2025年4月4日(金)4時52分 デイリーNKジャパン

北朝鮮は、ウクライナ侵略戦争を続けるロシアに、2次にわたり計約1万4000人の兵士を派兵した。英国防省は先月28日、このうち約5000人が死傷したとの分析を示しており、それに先んじてウクライナ軍の捕虜となった北朝鮮兵2人の動画も公開されている。


北朝鮮は未だに、派兵の事実そのものを認めていないが、国内では既に情報が広がっている。当局は、噂の拡散を抑えようと必死になっており、強硬策を動員している。平壌のデイリーNK内部情報筋が伝えた。


市内の船橋(ソンギョ)区域にある金哲柱(キム・チョルチュ)師範大学の講堂で先月20日、朝鮮労働党平壌市委員会と、平壌市青年同盟の幹部の指導の下、思想闘争会議(吊し上げ、人民裁判)が行われた。


教職員、学生全員が参加した中で行われたこの思想闘争会議にかけられたのは、同校の2人の学生だ。その罪とはこのような噂話をしたというものだ。


「ロシアとウクライナの戦争に行ったわが国(北朝鮮)の軍人たちが多く死んだ」
「ウクライナで捕虜になった軍人が、南朝鮮(韓国)に行くと言った映像を見た」


この話を聞いた学生たちは、かなりのショックを受けたようだ。そして、そのことが何者かによって密告され、2人は吊し上げにされることになった。



思想闘争会議は、大学史上類を見ない4時間以上に及び、壇上に立たされた2人には、「反動的な言動で朝鮮人民軍(北朝鮮軍)の忠誠性を冒涜した」「ありもしないこと」をデマとして広げたなどと、厳しい批判の集中砲火が浴びせかけられた。
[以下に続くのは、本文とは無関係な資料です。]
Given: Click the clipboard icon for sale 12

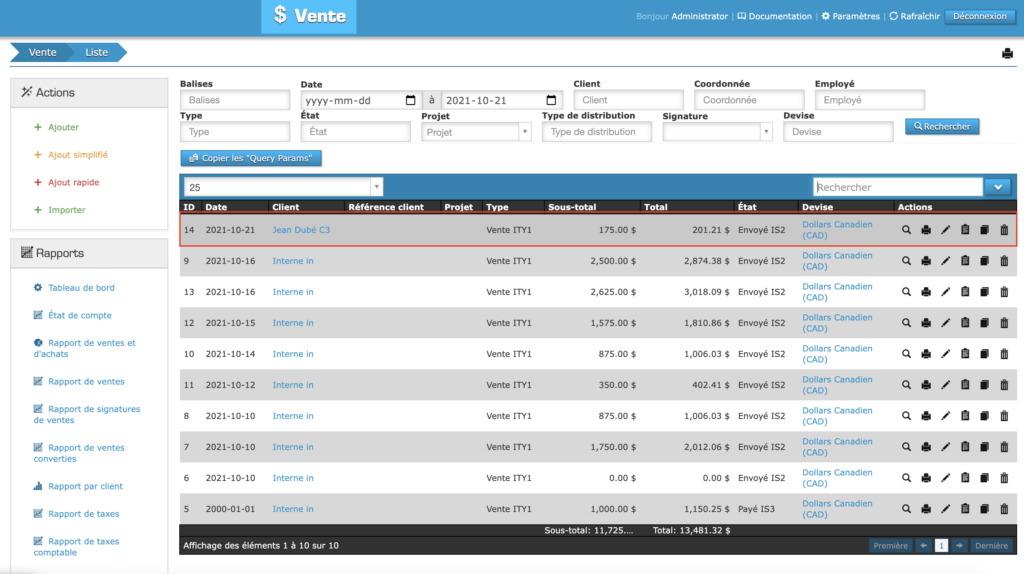Looking at the screenshot, I should (965, 323).
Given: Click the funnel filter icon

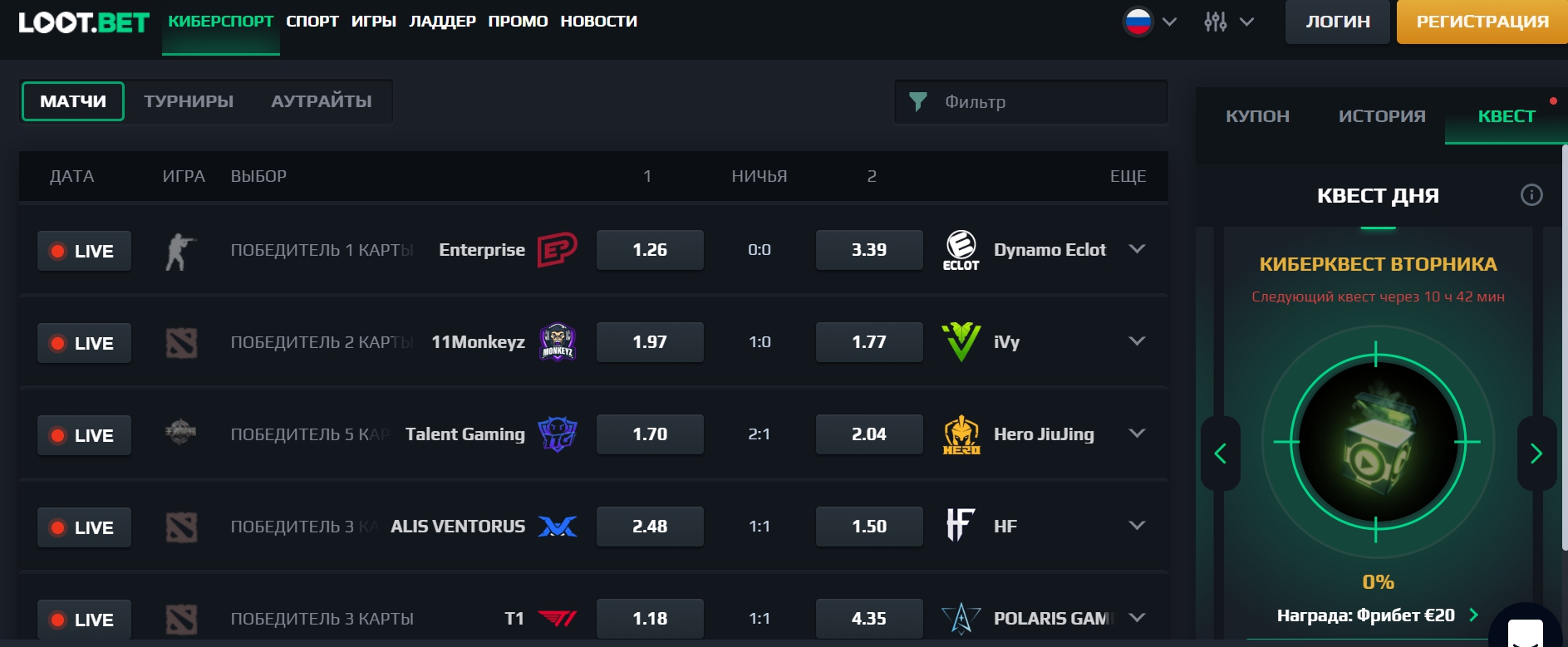Looking at the screenshot, I should point(917,102).
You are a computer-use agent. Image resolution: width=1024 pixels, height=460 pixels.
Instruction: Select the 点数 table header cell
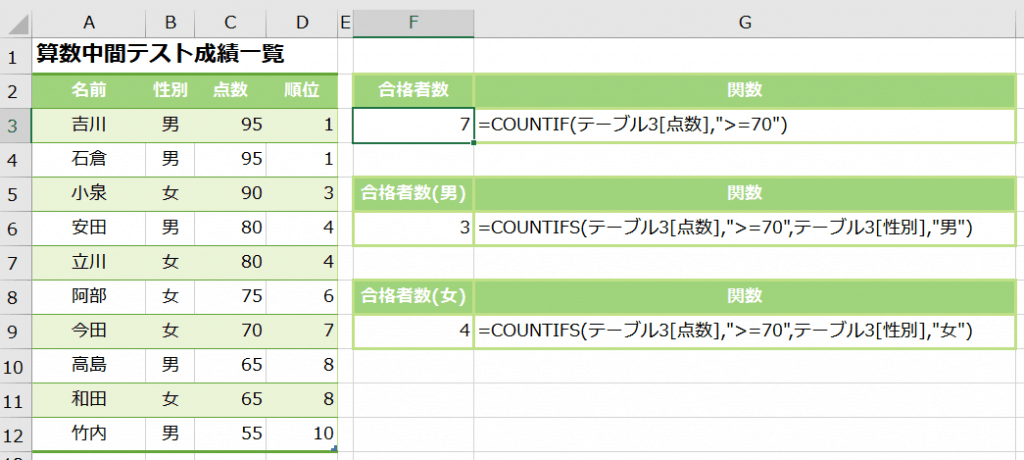tap(230, 90)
結局、2人は退学処分を受け、咸鏡南道(ハムギョンナムド)の長津(チャンジン)郡にある伐木事業所に追放された。また、1人は除隊軍人で朝鮮労働党の党員だったが、党員としての基本的な資格すらないとして除名された。


長津は海抜1000から2000メートルの高所にあり、冬は極寒の地だ。朝鮮戦争中だった1950年11月から12月にかけて行われた「長津湖の戦い」では、零下40〜50度の極寒の中で、米軍主導の国連軍からは数千人、中国人民志願軍からは数万人の凍死者が出たことで知られる。追放された学生2人も、じわじわと餓死や凍死に追い込まれてもおかしくないほどのところだ。


だが、これでもまだマシな処分だとも言える。


「今回の事件は管理所(政治犯収容所)送りになってもおかしくないが、2人とも平壌の力のある幹部の一人息子なので、親があらかじめ手を回した。家宅捜索で彼らが見たという映像が発見されなかったので、退学と追放で済まされた」(情報筋)


しかし、時は既に遅し。捕虜になった兵士が韓国行きを望んでいるという話は、平壌の他の地域にも広がり、市民は様々な疑問を持つに至ったようだ。


また、この2人以外にも情報源は複数ある。ただでさえ口コミネットワークの威力の強い北朝鮮で「人の口に戸を立てる」ことは非常に困難なのだ。